China Will Probably Tighten Capital Controls, SocGen Saysby
$3.3 trillion of reserves not enough to defend yuan: lender
French bank forecasts 12% drop in currency if outflows quicken
China will probably have to step up capital controls as even the world’s biggest foreign-exchange stockpile won’t be sufficient to defend the yuan, according to Societe Generale SA.
If 65 million residents, or about 5 percent of the population, each took the maximum allowed $50,000 out of China that would wipe out the $3.3 trillion of reserves, Jason Daw, head of Asian currency strategy at the French lender, said in an interview in Singapore. China needs a stockpile of at least $2.8 trillion to cope with a balance-of-payments crisis, Societe Generale estimates based on the International Monetary Fund’s methodology.
“Just because you have the world’s biggest foreign-exchange reserves, the domestic monetary implications of running down your reserves at a rapid pace shouldn’t be underestimated,” Kit Juckes, a global strategist at Societe Generale, said at the same interview. “They have a clear choice: tightening the capital account or allowing the currency to depreciate more quickly."
Chinese policy makers are trying to counter record outflows and prop up the yuan, while opening up the capital account and keeping borrowing costs low to revive economic growth. The balancing act challenges Nobel-winning economist Robert Mundell’s “impossible trinity” principle, which stipulates a country can’t maintain independent monetary policy, a fixed exchange rate and free capital borders all at the same time.
The yuan has weakened 2.8 percent since China won reserve-currency status from the IMF at the end of November to 6.5797 a dollarin Shanghai, according to China Foreign Exchange System prices. The currency could drop as much as 12 percent this year to 7.5 if capital outflows intensify, according to a note by Societe Generale’s Daw and Wei Yao, the lender’s chief China economist. The French bank estimates $657 billion left China in the six quarters through September.
China is increasingly resorting to administrative measures to quell capital outflows and calls are mounting for further restrictions as the defense of the yuan erodes foreign-exchange reserves.
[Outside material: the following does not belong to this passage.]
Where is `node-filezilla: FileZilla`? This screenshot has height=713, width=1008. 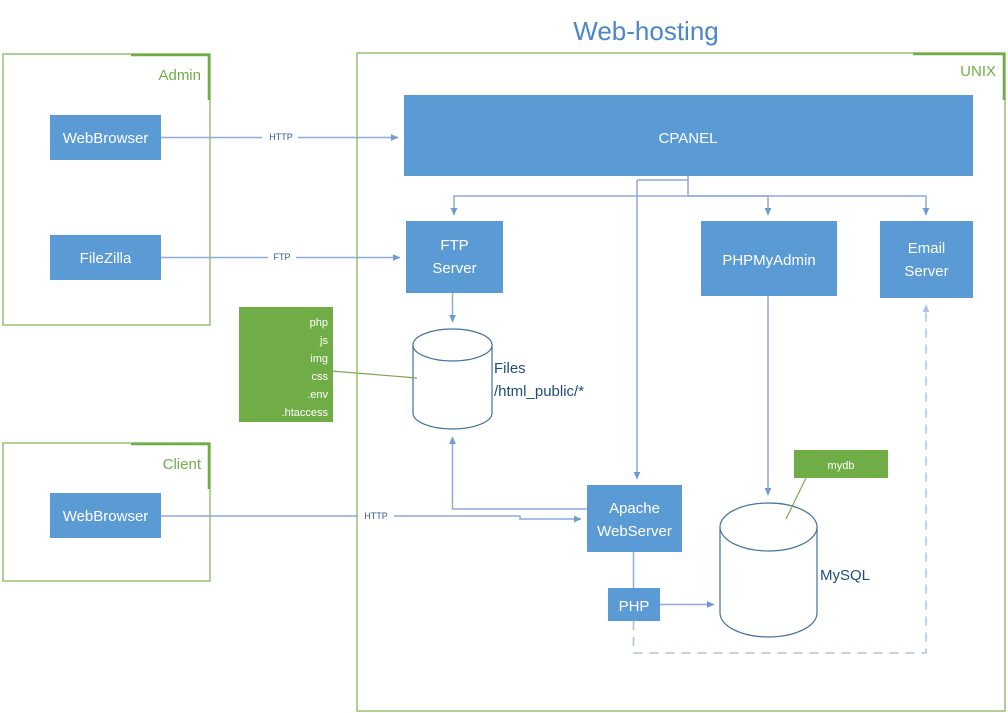 node-filezilla: FileZilla is located at coordinates (106, 258).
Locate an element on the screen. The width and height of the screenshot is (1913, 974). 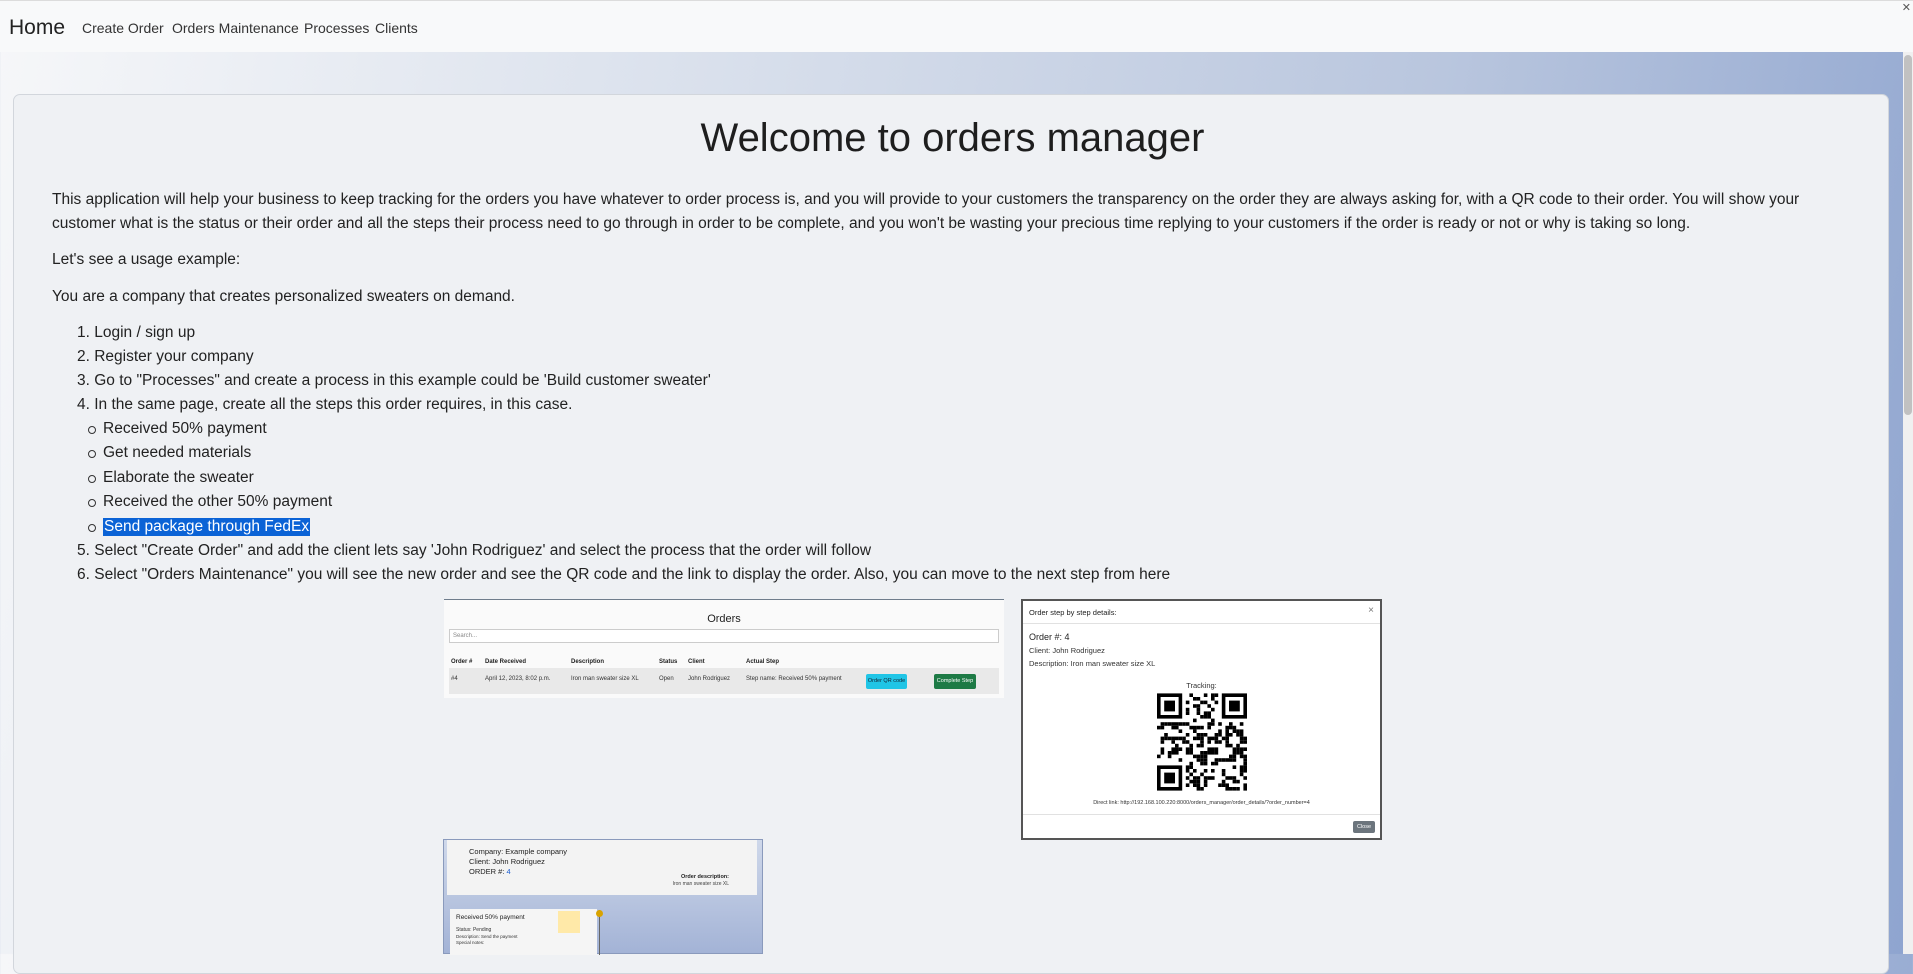
nav-create-order: Create Order is located at coordinates (123, 28).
Yu Yongding, a former member of the PBOC’s monetary policy committee, said last week that controls should be strengthened. The nation has increased scrutiny of funds being transferred overseas and curbed the offshore supply of the yuan to make betting on the currency’s declines more expensive.
Societe Generale is advising clients to stay away from Chinese assets for now and be short on the currencies of Taiwan and South Korea, which count China as their biggest export market. The lender forecasts a 2.1 percent drop in the island’s dollar by the end of the year and a 1.8 percent decline in the won.